Ofensiva dos exércitos de Uganda e RDC contra Exército da Resistência do Senhor provocam violentas retaliações contra civis

Uma ofensiva militar realizada pelos exércitos de Uganda, República Democrática do Congo e do Sul do Sudão contra o Exército da Resistência do Senhor (LRA, na sigla em inglês) fez com que o grupo rebelde revidasse com violentas retaliações contra civis no nordeste do Congo. Durante os ataques, vilarejos congoleses inteiros foram saqueados, muitas vezes incendiados, pessoas foram mortas a golpes de facão, mulheres e crianças capturadas para tornarem-se escravos sexuais ou forçadas a carregar os itens saqueados ou recrutados para atuar no conflito.

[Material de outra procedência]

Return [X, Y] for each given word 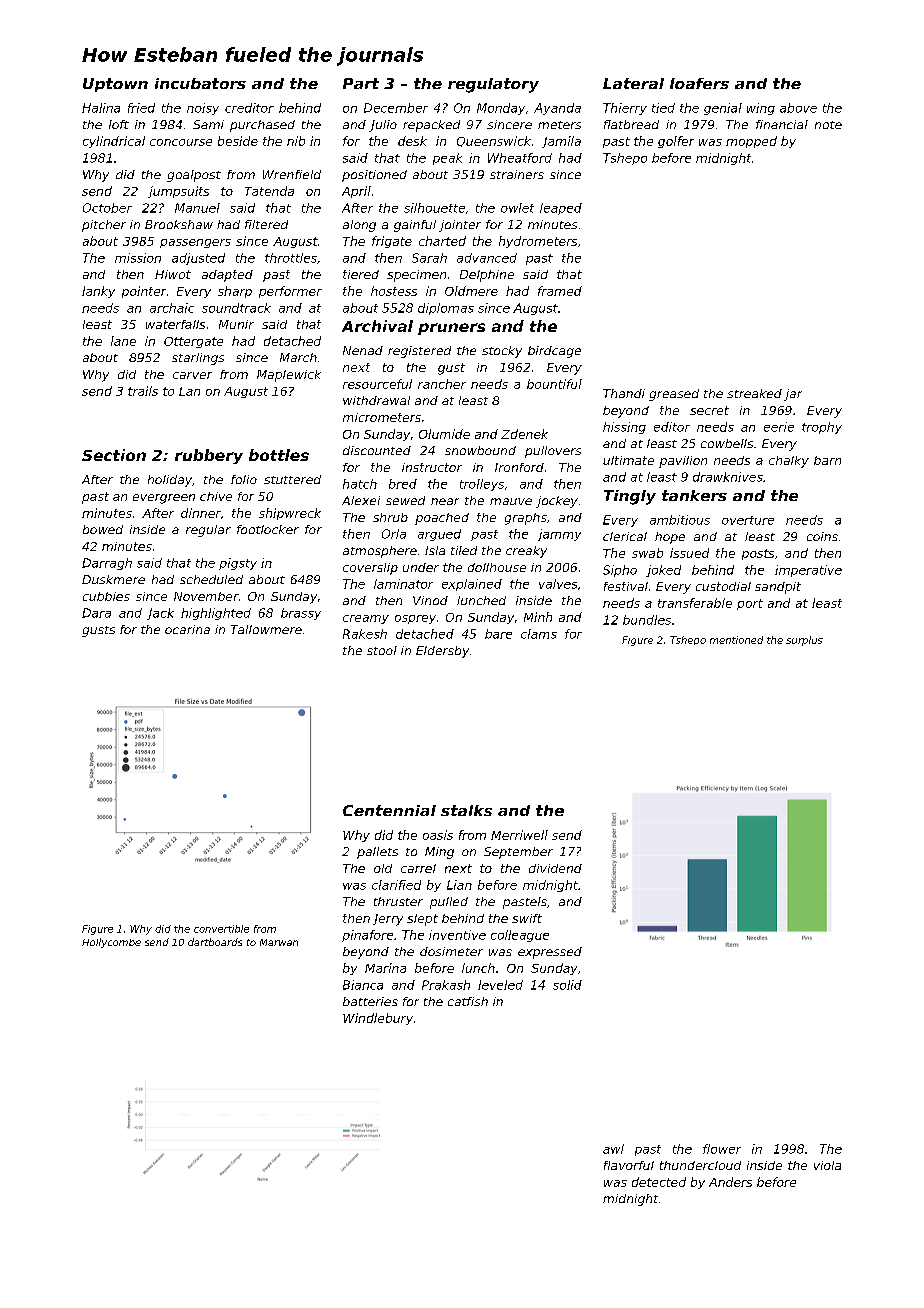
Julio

“Eles mataram na minha frente as pessoas pelas quais passamos na estrada”, contou Mboli, um adolescente de 16 anos que foi capturado de sua escola em janeiro durante um ataque a seu vilarejo no nordeste da República Democrática do Congo, junto com seu irmão Muka e outros 20 estudantes. “Eles bateram neles com pedaços de pau, feriram com baionetas e jogaram seus corpos no rio. Fiquei com medo de parar para descansar e ser morto também, então marchei sem parar carregando aquele saco pesado”.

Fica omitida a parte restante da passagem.